If it's a state building, look at state law.

If it's a county building, look at county ordinances and state law.

If it's a city building, look at city and county ordinances and state law.

IANAL, but imho I don't think much of anything would happen if you were caught unless the material was offensive.

The most probable thing is that the cleaning staff will take it down and toss it.

Fern
 
If it's a federal building, you'd have to look at fed law.

If it's a state building, look at state law.

If it's a county building, look at county ordinances and state law.

If it's a city building, look at city and county ordinances and state law.

IANAL, but imho I don't think much of anything would happen if you were caught unless the material was offensive.

The most probable thing is that the cleaning staff will take it down and toss it.

Fern

ok...IANAL is a new one for me, i had to google it.

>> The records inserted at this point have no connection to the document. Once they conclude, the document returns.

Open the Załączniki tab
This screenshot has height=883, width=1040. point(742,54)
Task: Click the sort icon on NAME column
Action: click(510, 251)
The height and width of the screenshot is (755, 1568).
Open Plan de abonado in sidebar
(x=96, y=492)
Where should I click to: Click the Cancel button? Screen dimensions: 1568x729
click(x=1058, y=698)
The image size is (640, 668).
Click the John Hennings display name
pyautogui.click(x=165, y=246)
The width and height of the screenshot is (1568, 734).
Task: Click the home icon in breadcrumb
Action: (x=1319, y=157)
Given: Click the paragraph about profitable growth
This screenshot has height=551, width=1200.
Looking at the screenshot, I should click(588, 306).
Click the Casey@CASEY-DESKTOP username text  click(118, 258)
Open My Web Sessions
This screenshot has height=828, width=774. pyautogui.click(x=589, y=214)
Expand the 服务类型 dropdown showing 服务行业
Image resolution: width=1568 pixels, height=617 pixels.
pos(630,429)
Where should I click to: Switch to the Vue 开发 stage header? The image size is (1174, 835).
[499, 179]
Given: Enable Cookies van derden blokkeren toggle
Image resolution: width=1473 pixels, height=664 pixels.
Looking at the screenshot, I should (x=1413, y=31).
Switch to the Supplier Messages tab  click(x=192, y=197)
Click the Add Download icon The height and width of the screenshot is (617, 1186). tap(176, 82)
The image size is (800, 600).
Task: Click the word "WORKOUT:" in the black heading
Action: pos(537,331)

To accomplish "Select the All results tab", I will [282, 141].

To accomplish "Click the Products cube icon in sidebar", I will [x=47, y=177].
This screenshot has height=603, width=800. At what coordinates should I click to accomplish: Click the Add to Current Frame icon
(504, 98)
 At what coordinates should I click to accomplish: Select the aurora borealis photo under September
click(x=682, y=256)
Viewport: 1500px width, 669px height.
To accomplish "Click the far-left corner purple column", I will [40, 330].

most horrible apple product ever.

😉
 
I almost got sent to the principal for putting "Vote xxxxxx for school president!" stickers on the urinals and trash cans, and I was only ten years old. Just imagine the punishment for an adult.
 
In most places your notice would remain unmolested until the next pass by the cleaning crew. If your sign looks like an official endorsement of yor position by the agency/entity it will come down sooner. Candidate endorsements come down immediately in most places.

Use gaffers tape, post-it flip chart paper, or other non-marring adhesives and you should be good.